Too close to call: Spatial distance between options influences choice difficulty
Iris Schneider et al.
Journal of Experimental Social Psychology, forthcoming

Abstract:

In language, people often refer to decision difficulty in terms of spatial distance. Specifically, decision-difficulty is expressed as proximity, for instance when people say that a decision was “too close to call”. Although these expressions are metaphorical, we argue, in line with research on conceptual metaphor theory, that they reflect how people think about difficult decisions. Thus, here we examine whether close spatial distance can actually make decision-making harder. In six experiments (total N = 672), participants chose between two choice options presented either close together or far apart. As predicted, close (rather than far) choice options led to more difficulty, both in self-report (Experiment 1A–1C) and behavioral measures (decision-time, Experiment 2 and 3). Identifying a boundary condition, we show that close choice options lead to more difficulty only for within-category choices (Experiment 3). The too-close-to-call effect is theoretically and methodologically relevant for a broad array of research where choice options are visually presented, ranging from social cognition, judgment and decision-making to more applied settings in consumer psychology and marketing.


Rankings of Online Travel Agents, Channel Pricing, and Consumer Protection
Matthias Hunold, Reinhold Kesler & Ulrich Laitenberger
Marketing Science, forthcoming

Abstract:

We investigate whether online travel agents (OTAs) assign hotels worse positions in their search results if these set lower hotel prices at other OTAs or on their own websites. We formally characterize how an OTA can use such a strategy to reduce price differentiation across distribution channels. Our empirical analysis shows that the position of a hotel in the search results of OTAs is better when the prices charged by the hotel on other channels are higher. This is consistent with the hypothesis that OTAs alter their search results to discipline hotels for aggressive prices on competing channels, thereby reducing the search quality for consumers.

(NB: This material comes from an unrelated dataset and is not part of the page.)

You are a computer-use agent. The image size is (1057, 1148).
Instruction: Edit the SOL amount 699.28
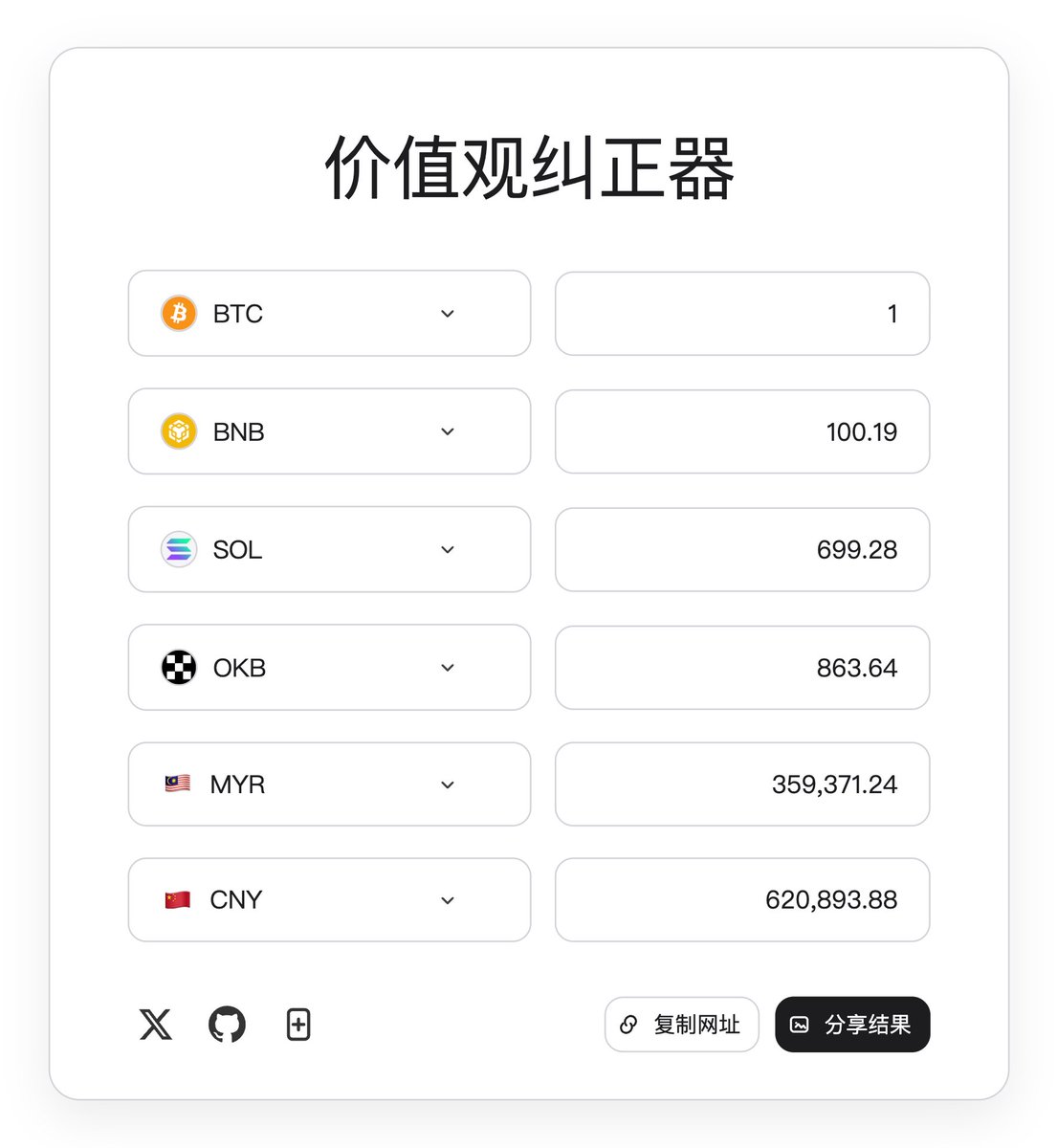tap(742, 549)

Improvised Marketing Interventions in Social Media
Abhishek Borah et al.
Journal of Marketing, forthcoming

Abstract:

Online virality has attracted the attention of academics and marketers who want to identify the characteristics of online content that promote sharing. This article adds to this body of research by examining the phenomenon of improvised marketing interventions (IMIs) — social media actions that are composed and executed in real time proximal to an external event. Using the concept of quick wit, and theorizing that the effect of IMIs is furthered by humor and timeliness or unanticipation, the authors find evidence of these effects on both virality and firm value across five multimethod studies, including quasiexperiments, experiments, and archival data analysis. These findings point to the potential of IMIs in social media and to the features that firms should proactively focus on managing in order to reap the observed online sharing and firm value benefits.